Qatar Airlines increases cargo capacity for local traders

Qatar Airlines is seeking to provide extra cargo capacity for local traders thereby boosting government’s efforts to boost the services and make Kigali a regional hub as well as cut down on transport costs.
A Qatar Airlines plane: The airline seeks to increase cargo capacity which would drive down transport costs.
A Qatar Airlines plane: The airline seeks to increase cargo capacity which would drive down transport costs.

Qatar Airlines is seeking to provide extra cargo capacity for local traders thereby boosting government’s efforts to boost the services and make Kigali a regional hub as well as cut down on transport costs.

Ben Mutia, Qatar Airlines Commercial Manager-Rwanda, says the airline is giving extra cargo capacity for Rwandan traders mainly from Quanzhou, China and Dubai, United Arab Emirates, to help them cut costs and increase trade volumes.

“Our role in all this is to promote the Rwandan economy, we have been importing sizable cargo to Rwanda and we hope it will increase,” he told Business Times in an exclusive interview on Friday

The airline’s move is likely to help the country improve on its services sector and cut down on transport costs that cause import receipts to increase. 

Transport cost for Rwanda’s exports and imports from Kigali to Mombasa destined for international market account for over 40 percent of total costs.

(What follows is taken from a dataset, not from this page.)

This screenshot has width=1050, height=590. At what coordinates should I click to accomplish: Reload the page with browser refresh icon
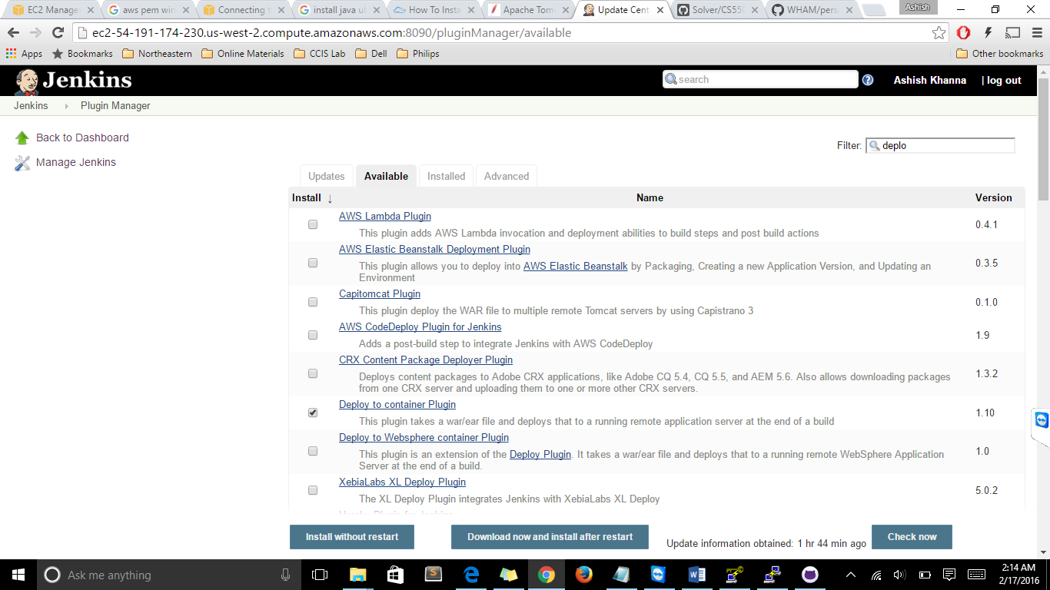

This has prompted the government to consider air transport by developing the services sector to bring down the costs and this has attracted more airlines to open operations in Rwanda.

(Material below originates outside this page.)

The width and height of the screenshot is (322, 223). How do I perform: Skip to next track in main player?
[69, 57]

“Our aircrafts are big enough to carry cargo and we are hoping in the near future to make our cargo prices more competitive,” he said

Qatar that won the Skytrax prestigious Airline of the Year 2011 and 2012 opened its operations in Kigali early this year and currently flies a modern fleet of 111 aircraft to 120 key business and leisure destinations.

Gaparo Muyobotse, a Rwandan businessman, says that Qatar Airline’s move has helped traders to increase on their import volumes which led to increased profits and a reduction in transport costs.

“We have been getting problems with airlines limiting us on the amount of volumes because they cannot manage to carry our cargo together with passengers,” he says.

 Muyobotse adds that if all other airlines adopt such as a move, it will be helpful to traders which will also push them to reduce commodity prices.

 “When we don’t spend much in transport it is obvious that out consumer prices will go down.”

Indeed, most traders are opting for air transport which is making it easier and quicker to  import goods into the country.

However, experts say that with the low volumes Rwanda has, it is tricky for airlines to provide cargo aircraft, something that will still make importation costs higher considering escalating jet fuel prices.